Today's T.S. Tuesday will be short and sweet. From Little Gidding:


"We shall not cease from exploration, and the end of all our exploring will be to arrive where we started and know the place for the first time."

I like this line because it reminds me of the spiral staircase. It reminds me of all of Eliot's spiraling, winding, my-beginning-is-my-end writing. Like we're going going going, always thinking our problems are original, our joys unequaled, every experience and ebb and flow of our lives feeling brand-spanking-new, but we come to find out that we've seen and heard and experienced it all before.

Yet in the novelty we can find home. And in the home, the familiar, novelty awakens.

When I wrote a memoir my senior year of college about my study abroad experience, I discovered something about my writing--and my life--that I never knew.
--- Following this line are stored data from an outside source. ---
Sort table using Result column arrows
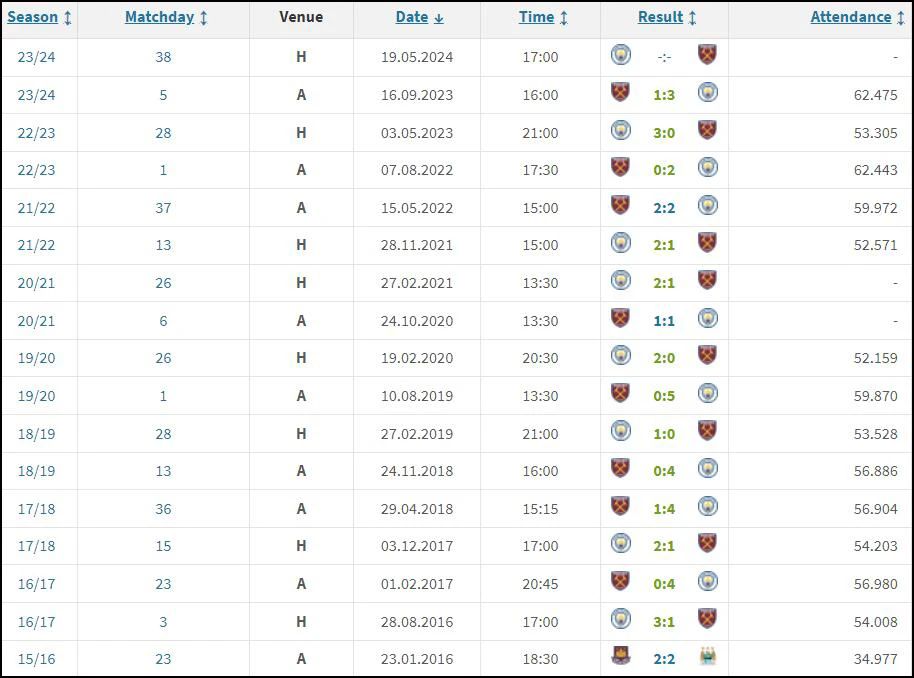914x678 pixels. [692, 18]
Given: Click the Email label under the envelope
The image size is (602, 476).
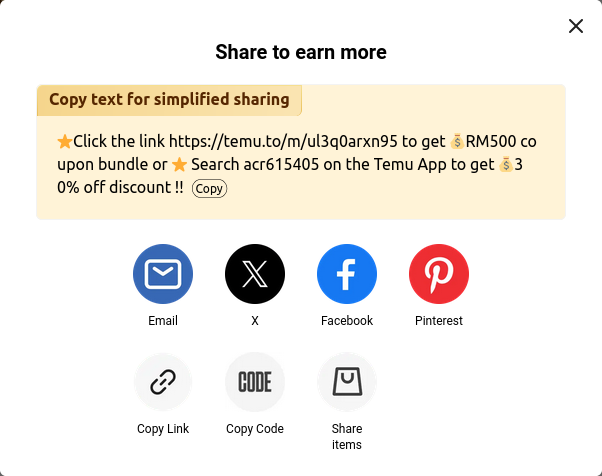Looking at the screenshot, I should (x=163, y=321).
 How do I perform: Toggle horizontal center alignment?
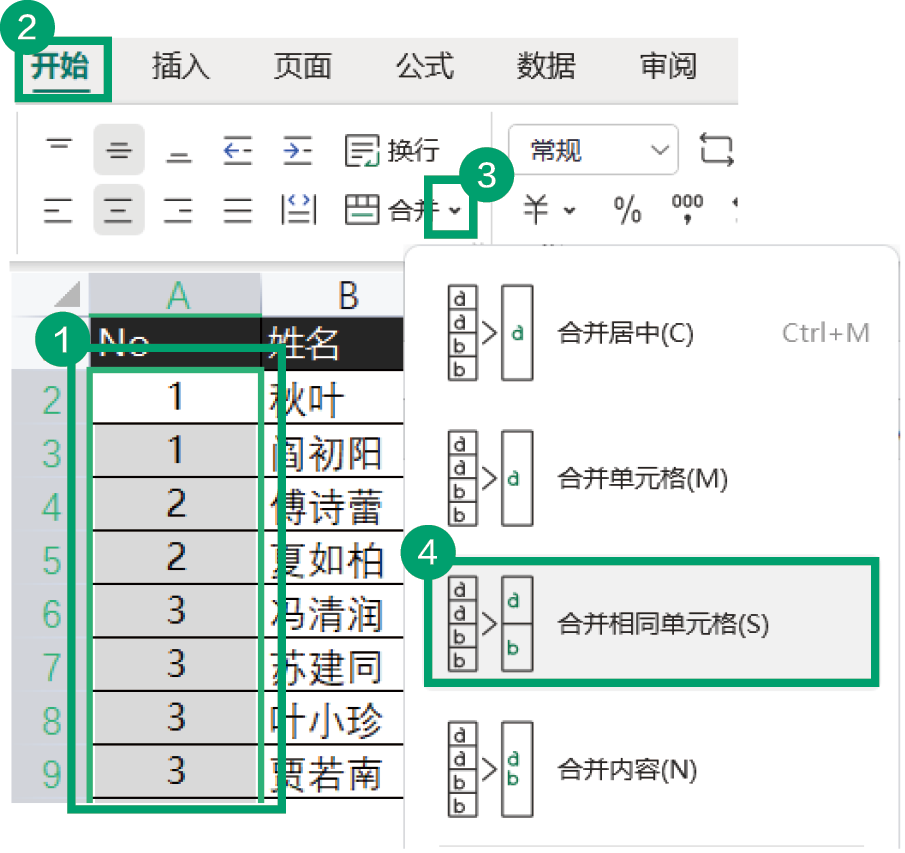(119, 210)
My life has themes. Ruts that keep pulling me down into the mire. Joys that keep surprising and overwhelming my heart. Every new "revelation" I receive from God is not actually new. Margaret Feinberg calls these whispers, these revelations, Sacred Echoes. Ways that God continually shows up and speaks to us in our lives, through our lives.

For me, writing is one of the ways that I learn to pay attention to these themes, these echoes and revelations. I start out trying to write something new, something novel, and by the end I find I've told the same story again, in a way reminding myself of things I already knew but forgot I knew, you know?

Okay, okay, I'm going to stop before even I get confused. More thoughts on spirals and themes and echoes and revelations to come. (And I'll only kind of pretend that I'm writing a novel idea, as long as you kind of believe me.)